Die Beschwerde ist zulässig gegen die nicht berufungsfähigen Entscheide, Verfügungen und Verfahrenshandlungen des Strafgerichts, des Jugendgerichts und des Zwangsmassnahmengerichts, welches insbesondere für die Verhängung von Untersuchungshaft zuständig ist, sowie der Staatsanwaltschaft und der Polizei. Nicht berufungsfähige Entscheide der Gerichte sind solche, mit denen das Verfahren nicht durch einen Schuld- oder Freispruch zum Abschluss gebracht worden ist, sondern z.B. das Verfahren aus formellen Gründen eingestellt worden ist. Gar nicht anfechtbar, also auch nicht mit Beschwerde, sind hingegen sog. prozessleitende Verfügungen, insbesondere auch Verfügungen der Instruktionsrichterin bzw. des Instruktionsrichters betreffend Ablehnung eines Beweisantrags einer Prozesspartei, denn dadurch erleidet diese in der Regel keinen nicht wiedergutzumachenden Nachteil.

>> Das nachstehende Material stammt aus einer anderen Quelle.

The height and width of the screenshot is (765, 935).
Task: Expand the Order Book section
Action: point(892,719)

Mit der Beschwerde können die gleichen Rügen wie mit der Berufung vorgebracht werden (Rechtsverletzungen, unvollständige oder unrichtige Feststellung des Sachverhalts, Unangemessenheit).

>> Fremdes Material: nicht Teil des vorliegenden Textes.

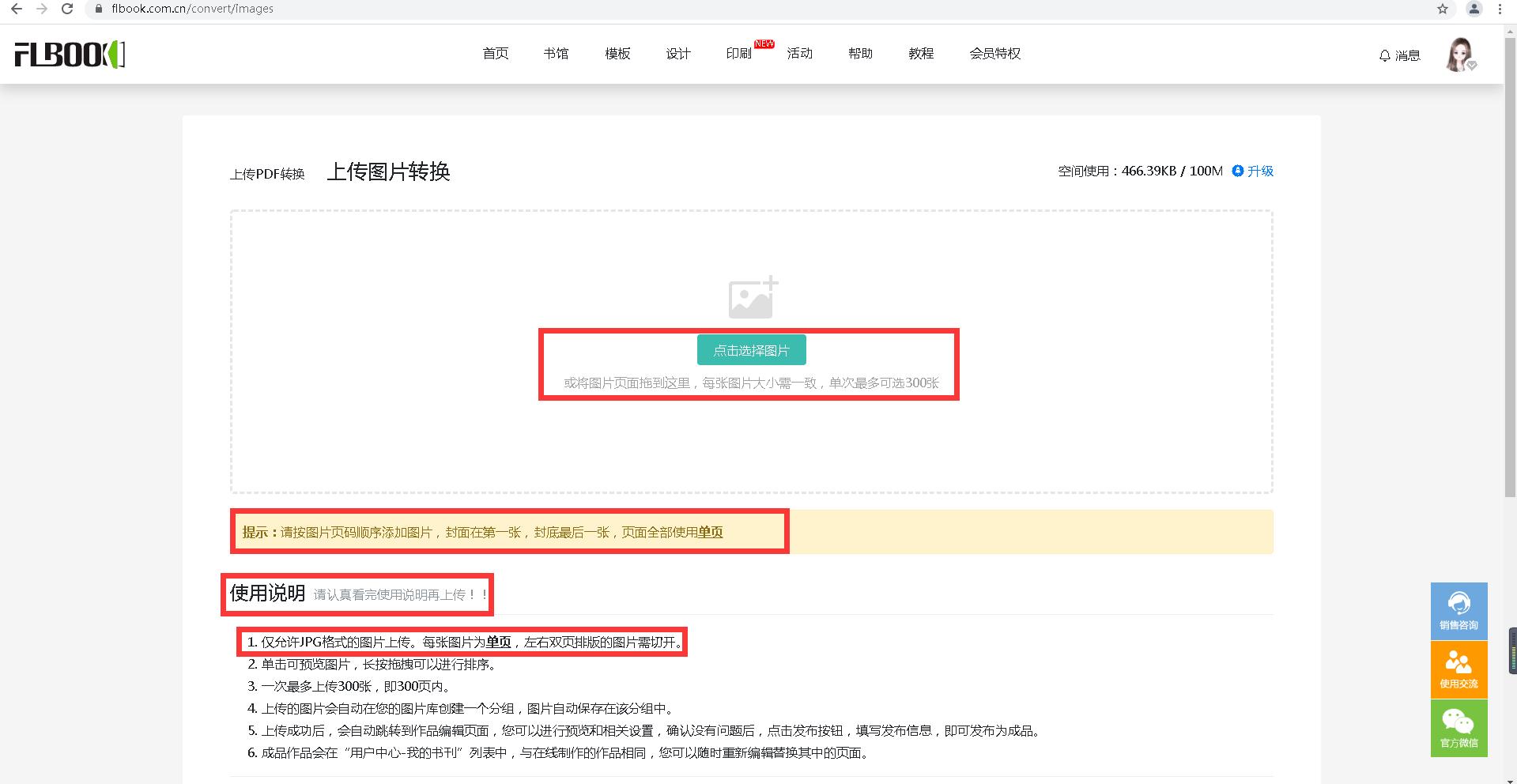
Task: Open the browser three-dot menu
Action: pos(1500,9)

Die Beschwerde ist nach schriftlicher oder mündlicher Eröffnung eines Entscheides innert 10 Tagen schriftlich und begründet beim Appellationsgericht einzureichen. Auf Beschwerden, die unbegründet bleiben, wird nicht eingetreten. Nach Eingang einer Beschwerde erhält die Gegenpartei in der Regel Gelegenheit, sich zur Beschwerde zu äussern. Erweist sich allerdings die Beschwerde von vornherein als unbegründet, kann auf die Einholung einer solchen Stellungnahme verzichtet werden.

Das Beschwerdeverfahren ist grundsätzlich schriftlich. Es findet also in der Regel keine Verhandlung statt. Wird die Beschwerde gutgeheissen und der angefochtene Entscheid aufgehoben, wird die Sache – allenfalls mit entsprechenden Anweisungen – an die Vorinstanz zurückgewiesen. Nur in Ausnahmefällen entscheidet das Appellationsgericht selbst in der Sache. In Bezug auf die Kosten gilt dasselbe wie bei der Berufung.

Nicht anfechtbar mit Beschwerde sind Strafbefehle, gegen die innert 10 Tagen Einsprache bei der Staatsanwaltschaft erhoben werden kann. Erfolgt eine solche Einsprache, so wird der Strafbefehl zur Anklageschrift. Darüber entscheidet das Strafgericht, dessen Urteil dann in der Regel mit Berufung an das Appellationsgericht weitergezogen werden kann.